Stored data
◆ ◆ ◆ ◆ ◆ ◆ ◆
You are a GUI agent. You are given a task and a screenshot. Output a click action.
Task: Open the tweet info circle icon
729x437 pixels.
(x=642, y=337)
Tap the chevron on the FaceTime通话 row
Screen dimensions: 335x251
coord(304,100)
◆ ◆ ◆ ◆ ◆ ◆ ◆
_Exercise goal:_
Could you copy each line above word for word?

_Answer below:_
You are a GUI agent. You are given a task and a screenshot. Output a click action.
Task: Open the tweet info circle icon
729x437 pixels.
(x=642, y=337)
Tap the chevron on the FaceTime通话 row
Screen dimensions: 335x251
coord(304,100)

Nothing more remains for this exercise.